# these are the oils i have.



## House faerie (Apr 29, 2007)

The oils I have on hand are: olive, coconut, palm. Can you share a recipe with those?
I'd like to do oat & cinnamon and a tea tree and a honey.


----------



## lathermaker (May 7, 2010)

The soapmakers trilogy.
Have you made soap before?

Olive 30%
Coconut 30%
Palm 40%

Are you aware that cinnamon can give you soap on a stick?


----------



## House faerie (Apr 29, 2007)

I have not made soap before. I used these three soaps prior to posting here, but the bars are very soft still and I cut them last night.


----------



## House faerie (Apr 29, 2007)

Soap on a stick?


----------



## lathermaker (May 7, 2010)

*soap on a stick*: When the soap seizes up from added fragrance into a solid ball that adheres to your stick blender!  You can then pick up the stick blender with the entire soap batch attached to it! NOT something that you really want to experience!

I've had this happen with 20 pounds of oils....NOT FUN.

What was your formula with weights?


----------



## House faerie (Apr 29, 2007)

8oz each of those three oils.
4.0 oz lye
9.00 water


----------



## lathermaker (May 7, 2010)

Where did you come up with this formula? At those posted amounts you are going to end up with a very lye heavy soap. At the very most you should be using 3.5 oz of lye for a 5% lye discount. It could be a little soft because you are using quite a bit of water. For 4 oz. of lye I would use about 6-7 oz. of water.


----------



## House faerie (Apr 29, 2007)

Yeah, its still soft.. what do I do with it now LOL?
Can you give me the exact weights? I can't find a recipe anyplace with just those oils...


----------



## shellmar (Apr 4, 2008)

I have made up my own recipe with the oils that I want to use. There are lye calculators on the internet. The one I use is "the sage.com" 

If you want to use 8 oz of each of those specific oils, the lye calculator will tell you how much liquid and lye to use.
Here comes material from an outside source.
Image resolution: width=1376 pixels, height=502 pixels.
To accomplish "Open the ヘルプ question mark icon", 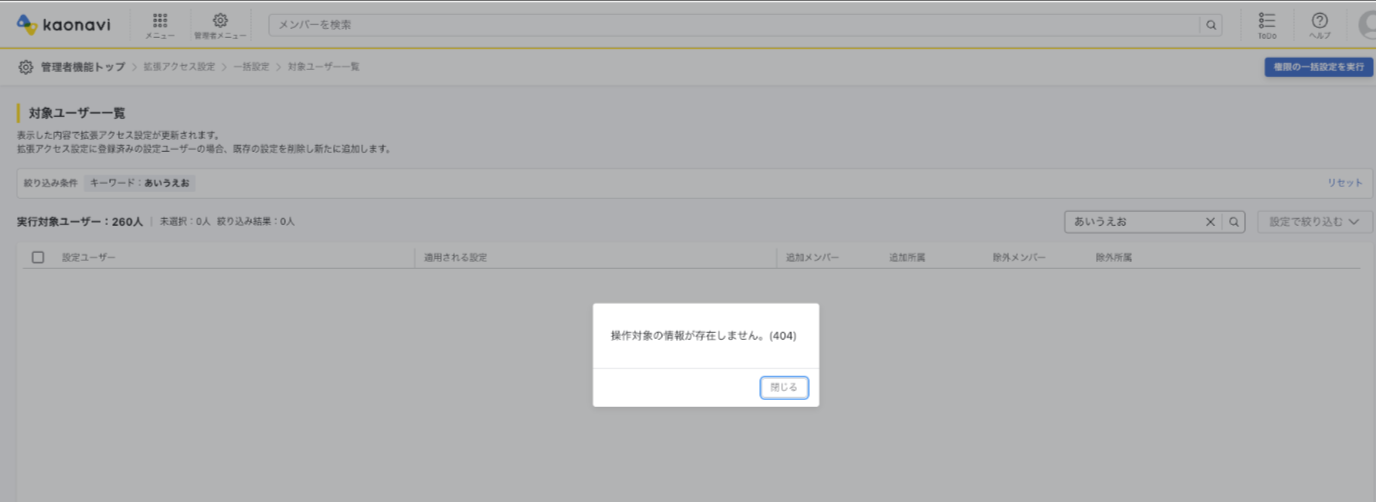I will pos(1319,24).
Another lye calculator is "soapcalc.net" I think that Brambleberry also has one. 

Soaping is so much fun. Good luck!

I just went to The Sage, it says to use 6-9 fluid oz of liquid, I usually go with the lesser amount. For 5% lye discount, the lye amount would be 3.51 oz.


----------



## House faerie (Apr 29, 2007)

I also have some lard I can throw in. But its from the meat mkt and smells a bit like pork... should it have a scent?


----------



## shellmar (Apr 4, 2008)

I've had lard that had a smell to it and I used it to make soap. The soap did have an off scent, but that dissipated in time.


----------



## lathermaker (May 7, 2010)

House faerie said:


> Yeah, its still soft.. what do I do with it now LOL?
> Can you give me the exact weights? I can't find a recipe anyplace with just those oils...


I gave you exact percentages. 30% olive, 30% Coconut, 40% Palm. If you are going to be doing a lot of soaping it would behoove you to brush up on your math skills. Everything having to do with soapmaking is working in percentages. Once you figure out the percentage angle you can make whatever size of batch that you want.

Do you have an accurate scale? Digital that weighs down to .1 oz. is the best to use for soapmaking. To test your scale, 5 US quarters should weigh 1.0 oz. I'm wondering if you measured correctly, because normally lye heavy soap is very hard, almost brittle. It usually breaks into pieces, instead of being able to be cut like a block of cheese.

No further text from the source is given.